The first time David Lamon heard the sound installation “Requiem,” which features the recorded sounds of 12 recently extinct birds and amphibians, it was a “sobering and startling experience.”

“It feels like the birds and other sounds — some toads and frogs mixed in — are right behind you,” said Lamon, the director of the Fields Pond Audubon Center in Holden. “Maybe that’s the point the artist is trying to convey: You feel like you’re experiencing these species, but they’re not there. They will never be there. Because they’re not here anymore.”

Musician and sound artist Steve Norton created the installation of loops of recorded wildlife calls using a computer program and four speakers that surround listeners, transporting them through sound to a faraway rain forest, volcanic island or other spots where the animals once lived. The show is up until Feb. 13 at the Fields Pond Audubon Center, playing in a room with windows that look out onto the fields of the preserve.

Norton, a jazz musician of 30 years — he plays woodwinds — created “Requiem” in 2018 while pursuing a Masters of Fine Arts degree at the University of Maine (he  graduated last summer). After working 26 years as a software engineer in the Boston area, Norton moved to Maine to pursue a career in teaching (he’s still working on the professional transition).

He describes himself as a lifelong wildlife enthusiast and passionate hiker who learned about birds as a child from his father.

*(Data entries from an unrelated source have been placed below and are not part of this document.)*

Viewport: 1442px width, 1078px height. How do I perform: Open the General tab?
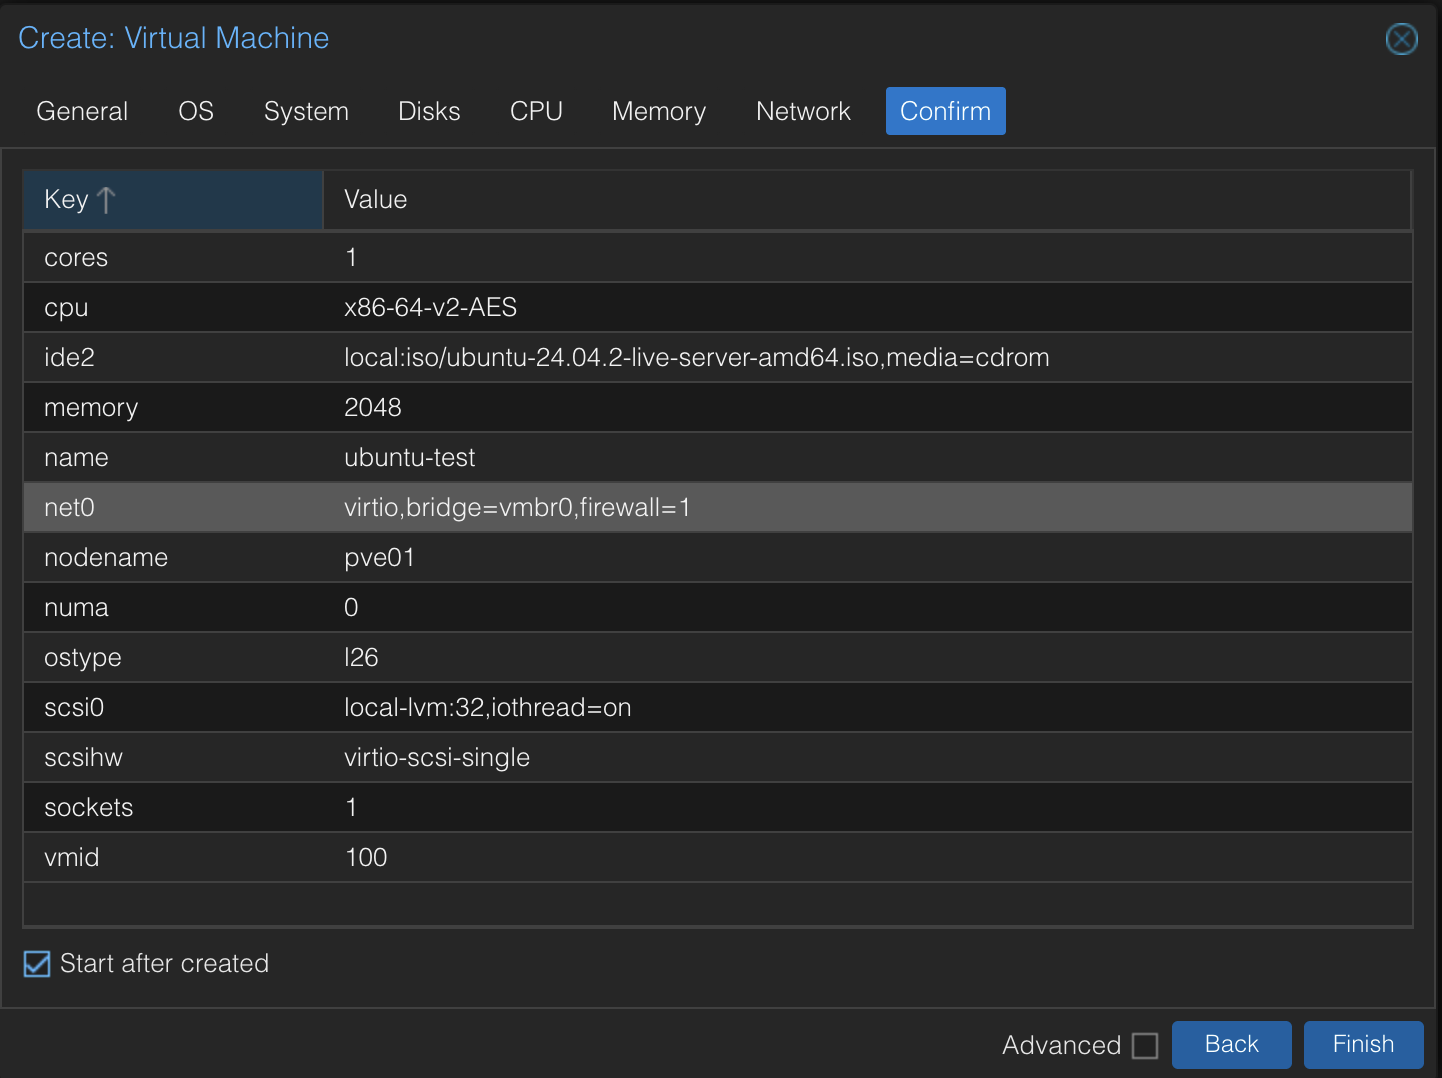(x=82, y=111)
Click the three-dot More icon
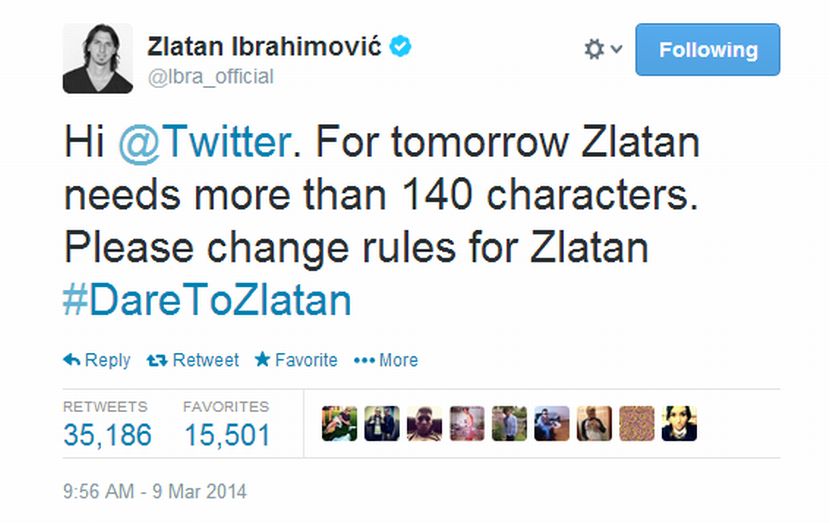Image resolution: width=830 pixels, height=523 pixels. 364,360
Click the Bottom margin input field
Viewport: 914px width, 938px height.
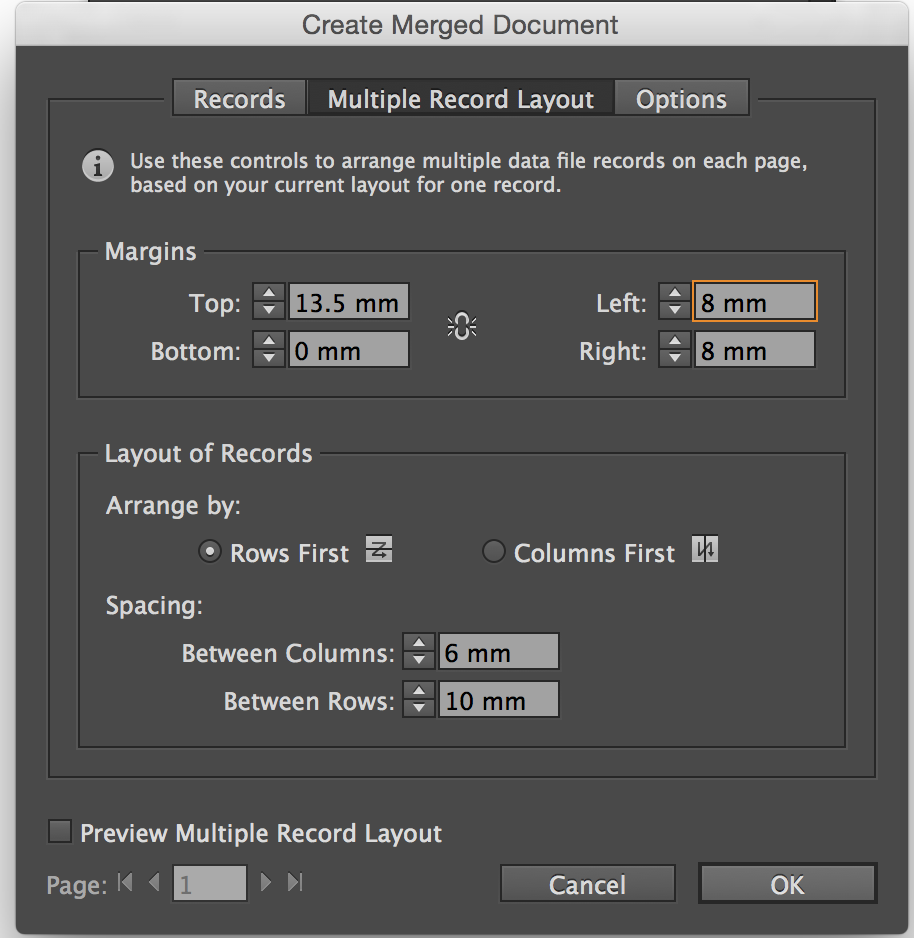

He never travels without his binoculars and field guide and says environmental degradation, climate change and the loss of species have long troubled him. “Extinction was something I’ve thought about my whole life,” he said.

Since “Requiem” was first presented on the University of Maine’s Orono campus two years ago, the art installation has traveled to six other venues, including Maine Audubon, in Maine and Massachusetts.

Advertisement

The ivory-billed woodpecker, is one of 12 extinct species featured in “Requiem.” In the 19th century, loggers in Arkansas decimated the old-growth forest habitat of the bird, which was the largest woodpecker north of Mexico. Photo by Arthur A. Allen

Norton gathered the recordings of extinct species — including the ivory-billed woodpecker, Bachman’s warbler, and the golden toad — from the Macaulay Library at the Cornell Laboratory of Ornithology in Ithaca, New York, and The Amphibian Foundation in Atlanta, Georgia. All 12 species went extinct in just the last 60 years, and in each case humans were to blame. In most cases, their extinctions are blamed on habitat loss, introduced disease and introduced predators. Many scientists believe a sixth mass extinction is underway worldwide, caused by human overpopulation and overconsumption. Although species have always gone extinct, they are disappearing 100 times faster, at the very least, than the natural rate, scientists say.

The sound composition is run by a computer program that repeats a series of 12 different loops. Although the 12 species Norton features never shared a home range, the bird and frog calls sound random and natural, as they would in the wild. No two experiences of the recordings are the same because the loops don’t always start and finish at the same time. As a result, listeners never know what they will hear next, which was Norton’s intention.

Norton continues to research the extinct animals and to add to the exhibit each time it moves. At the Audubon center in Holden, he added a chart explaining why these species went extinct.

“It’s beautiful to listen to; it’s very relaxing,” Norton said. “I provide very little information. I want people hearing the voices and thinking about why they’re not here. A huge part of the message is that this is a unique moment in human history. They all are human-driven extinctions.”

Norton named the installment “Requiem” after the centuries-old form of liturgy and music. He said researching the project was draining and depressing. 

“Here I am consciously invoking a form with a lengthy history, but also one with a well-known and easily relatable meaning: hope for the departed: “requiescat in pace” (Latin for “rest in peace”), Norton said. “As befits such a project, the making of it was filled with sadness.”